Mauro sottolinea come le azioni messe in campo dal Governo siano “necessarie, rispettabilissime: vanno incontro alla fase iniziale dell’emergenza - riconosce - ma insisto nel dire che ci troviamo dinanzi ad una catastrofe economica, devastante, che necessiterà di risorse assai superiori a quelle stanziante sino ad ora. Nei primi 5 o 6 mesi del prossimo anno, stando alle indicazioni di Confindustria, dovremmo avere una flessione del prodotto interno lordo pari al 10%, per recuperare qualcosa nei mesi a seguire e chiudere con un calo del 7%; se trasferiamo queste proiezioni all’economia abruzzese, significa una perdita secca di 3 miliardi nel corso dell’anno che, con la dovuta attenzione, e se si dovesse confermare una lieve ripresa nella seconda parte dell’anno, porterebbe a fine anno ad una perdita che potrebbe attestarsi sui 2 miliardi, 2 miliardi e mezzo. Sono cifre decisamente negative, evidentemente”.
Giuseppe Mauro ribadisce come la crisi economica incombente, per la prima volta, abbracci tutti i comparti produttivi, dall’economia al turismo, dai trasporti all’edilizia che è strettamente connessa al ciclo economico: non solo, “influenzerà negativamente anche il commercio con l’estero, e così il settore agro-alimentare che, in Abruzzo, stava registrando un trend di crescita interessantissimo”.

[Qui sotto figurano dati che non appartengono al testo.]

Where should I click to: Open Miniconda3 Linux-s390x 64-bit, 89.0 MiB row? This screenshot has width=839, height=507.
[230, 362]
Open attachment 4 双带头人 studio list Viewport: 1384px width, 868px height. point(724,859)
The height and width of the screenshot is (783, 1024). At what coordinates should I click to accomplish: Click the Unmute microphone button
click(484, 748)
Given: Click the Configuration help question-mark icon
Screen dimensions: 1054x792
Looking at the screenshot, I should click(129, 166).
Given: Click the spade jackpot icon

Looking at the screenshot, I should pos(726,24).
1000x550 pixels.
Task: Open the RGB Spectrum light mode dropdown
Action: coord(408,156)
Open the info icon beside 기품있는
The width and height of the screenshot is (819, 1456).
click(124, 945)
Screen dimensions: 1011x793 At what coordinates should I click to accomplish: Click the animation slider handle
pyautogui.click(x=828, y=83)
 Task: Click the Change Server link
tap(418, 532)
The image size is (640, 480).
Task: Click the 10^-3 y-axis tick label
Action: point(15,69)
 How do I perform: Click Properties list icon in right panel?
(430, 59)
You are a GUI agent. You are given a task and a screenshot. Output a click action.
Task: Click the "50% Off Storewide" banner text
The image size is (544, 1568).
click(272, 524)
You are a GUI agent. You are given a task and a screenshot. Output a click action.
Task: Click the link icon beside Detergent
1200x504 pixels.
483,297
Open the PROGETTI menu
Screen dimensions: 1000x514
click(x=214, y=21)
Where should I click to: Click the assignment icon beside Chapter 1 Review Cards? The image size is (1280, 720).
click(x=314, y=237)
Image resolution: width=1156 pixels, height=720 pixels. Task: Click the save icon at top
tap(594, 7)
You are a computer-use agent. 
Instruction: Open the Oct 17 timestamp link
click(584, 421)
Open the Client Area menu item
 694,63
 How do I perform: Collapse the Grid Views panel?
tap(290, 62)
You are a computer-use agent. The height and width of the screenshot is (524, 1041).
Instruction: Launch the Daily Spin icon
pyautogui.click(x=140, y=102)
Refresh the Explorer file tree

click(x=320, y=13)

E’ per questo che i mesi a venire saranno particolarmente duri, e l’economista non nasconde la sua preoccupazione per la tenuta dell’economia regionale, più esposta di altre allo tsunami economico che seguirà la crisi sanitaria: “l’Abruzzo ha una struttura produttiva particolare; ci sono poche grandi imprese che stanno sui mercati internazionali, e danno un contributo importante alla formazione del pil regionale, ed un tessuto di piccole imprese, una moltitudine, che già negli anni passati, soprattutto sotto il profilo occupazionale, soffriva enormemente rispetto allo scenario economico che andava configurandosi in termini di competitività internazionale. Un solo riferimento: rispetto alla crisi finanziaria del 2007/2008, l’Abruzzo deve ancora recuperare 11mila posti di lavoro. Ecco il motivo per cui la leggera ripresa che si stava configurando potrebbe essere completamente azzerata”.
Rispetto a questi scenari, la risposta dell’Europa è ancora insufficiente: “ritengo che la strada vincente sia quella indicata inizialmente, e cioè l’intervento che va sotto il nome di ‘Eurobond’, prestiti garantiti dai paesi membri con immissione di liquidità senza vincoli per affrontare una serie di interventi, in particolare pubblici. L’Europa deve mostrarsi aperta, partecipata e integrata tra i diversi paesi”.